Green thickens on nearby hills and the yard has become a lush terrarium in which to lose myself. Lately, we have noticed large numbers of butterfly visitations—mostly the Tiger Swallowtail, but also some Black Swallowtails and smaller varieties too. These pilgrims seem tired, and I have noticed many are missing parts of their wings and their scales have been rubbed off until the wing is translucent. These raggedy guests seem a marking of the coming of summer’s end, and I watch with bittersweet emotion as they unwind their long tongues to taste my purple coneflower.
Always curious, I’ve been reading about the butterfly, which—like moths—are in the class Lepidoptera. Lepidos is Greek for “scales” and ptera means “wing.” I remember as a little girl my mother cautioning me not to touch the butterflies, for to do so would be to rub off some of its wing scales and endanger the beautiful creature. One source confirms this, telling me the scales “protect and insulate the insects and aid in the flow of air along their wings as they fly.” And they may also help the cold-blooded butterfly absorb heat into its wings. Butterflies cannot fly unless their body temperature is above eight-six degrees.

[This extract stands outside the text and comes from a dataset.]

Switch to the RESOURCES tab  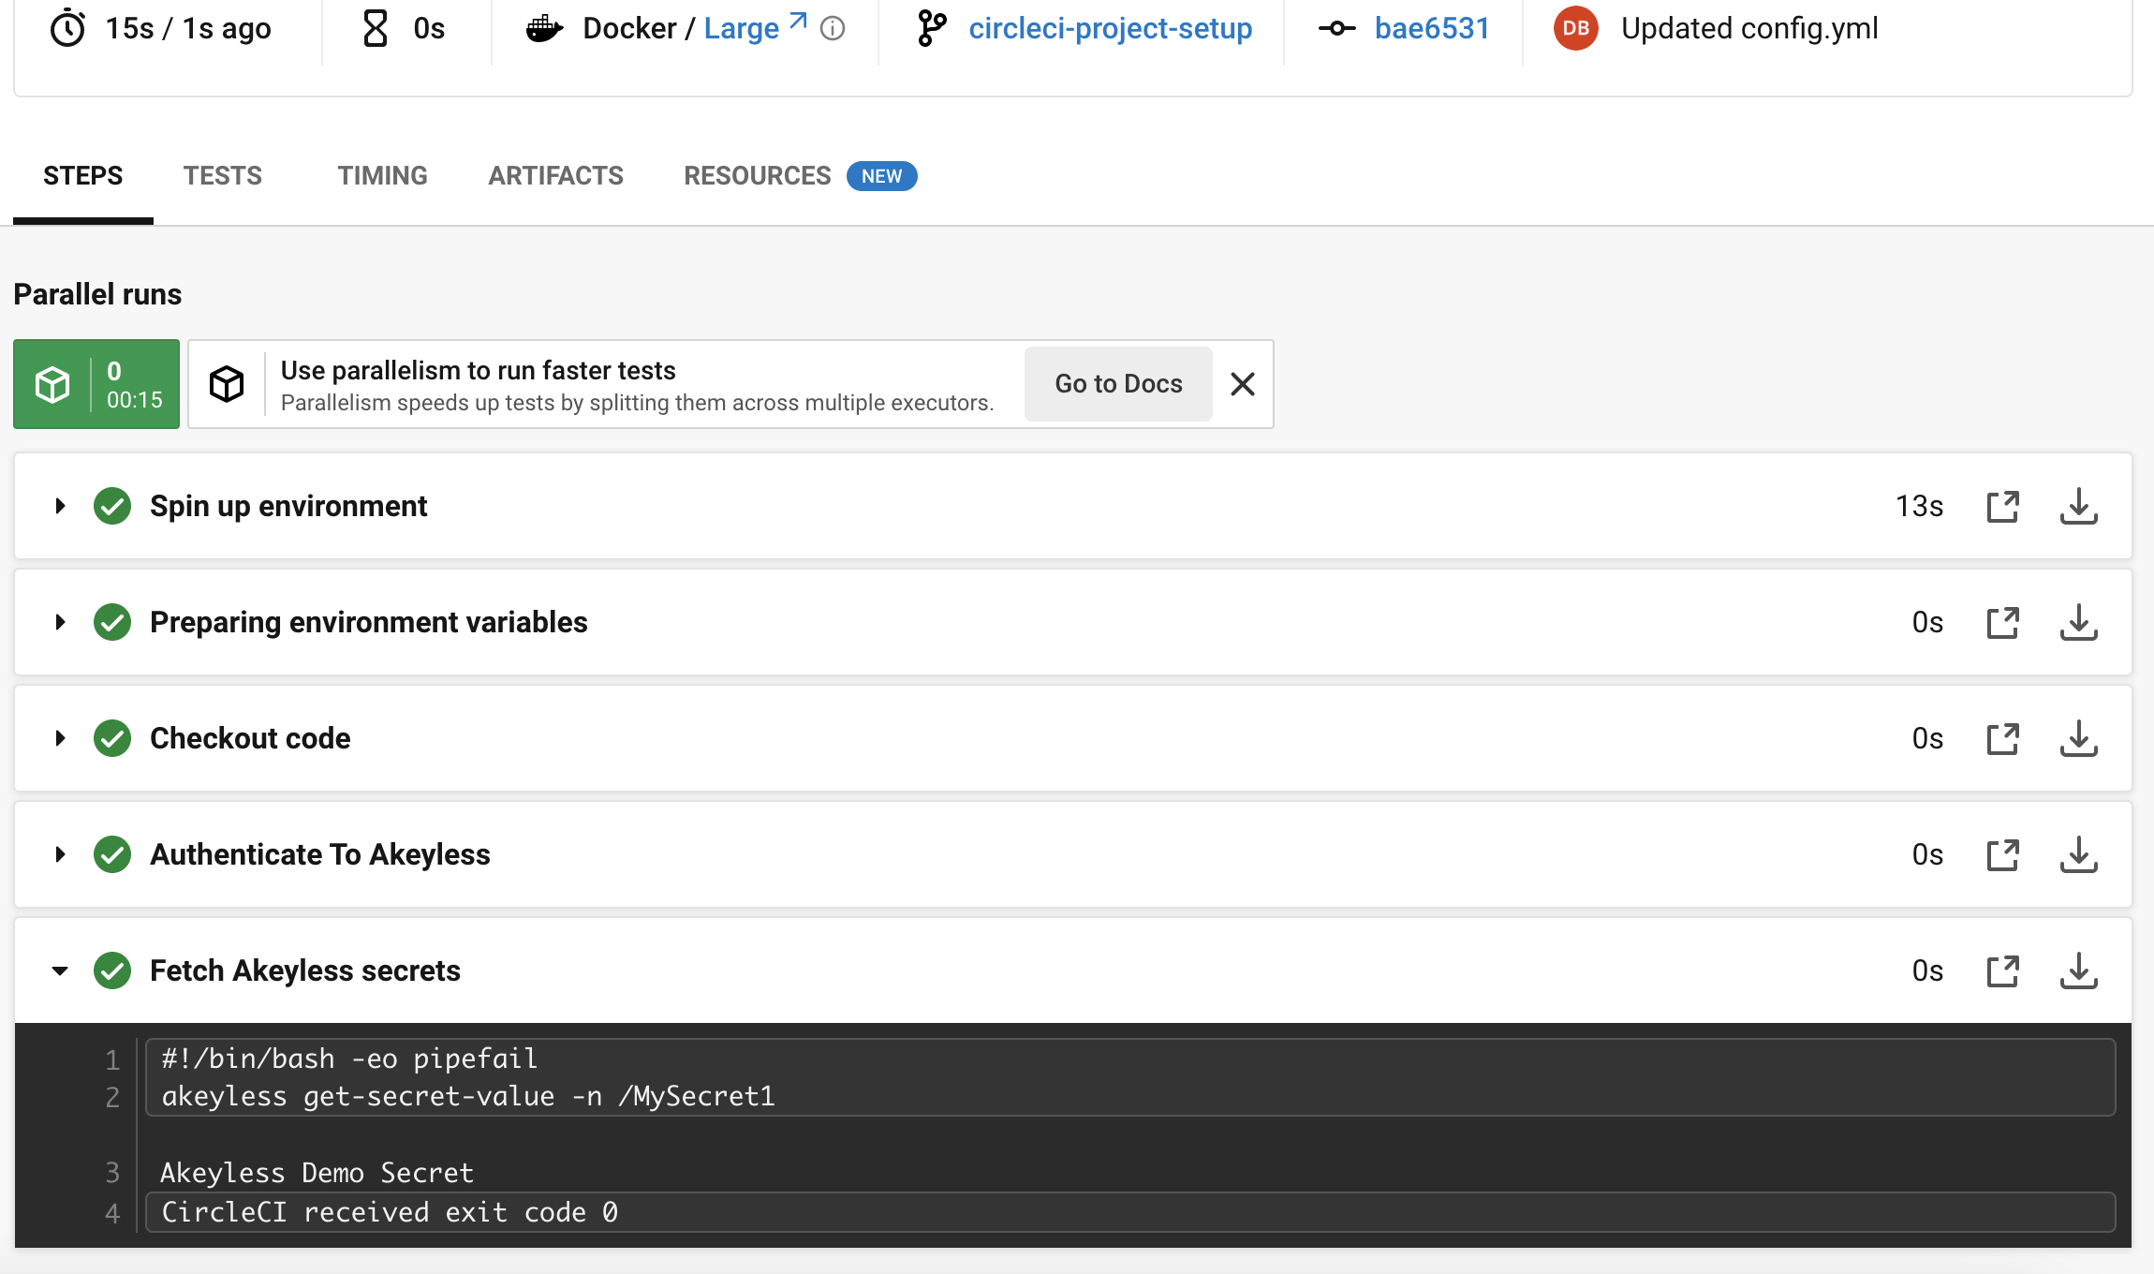(x=757, y=175)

I read that there are some 28,000 species of butterflies worldwide and hosting the Tigers in my garden is the sweetest of all hospitalities. Something in their raggedy countenance this time of year awakens in me desire—desire to care for, desire to protect. At the least, a desire to provide comfort in their last days.
Endings are never easy. Some of you may have heard that The High Calling has decided to end its relationship with the editors who have worked for them these past few years. This is a hard goodbye, one we did not see coming, and so we are working through that grief, together and separately. I started volunteering for The High Calling back in 2009, when it was still a fledgling. In those early days, we made it our priority to make space for the small voice—to encourage new writers and mentor them in growing. As we changed our direction numerous times, I carried that mission with me, always trying to use my position to give voice to lesser known writers and provide platform opportunities. I know of few other online places who do this—so many spaces vying for the big names. This is just one of the unique qualities of a special place that will be missed. For me, this letting go is compounded by preparing to send our eldest off to college in a few weeks. I have felt such sadness in my spirit—it feels like my wings have a few less scales. But at the same time, there is beauty.
For to sorrow over a goodbye means that there was something of immense value that one is being parted from. And there has been so much to value in my time at The High Calling. It has been a lovely experience, one I will forever be grateful for. The connections I’ve made and the ways that I’ve grown through them will be a slow reveal, I think—something I will continue to live into for many years.
I may have more to say about that later, but for now, I will keep chasing butterflies.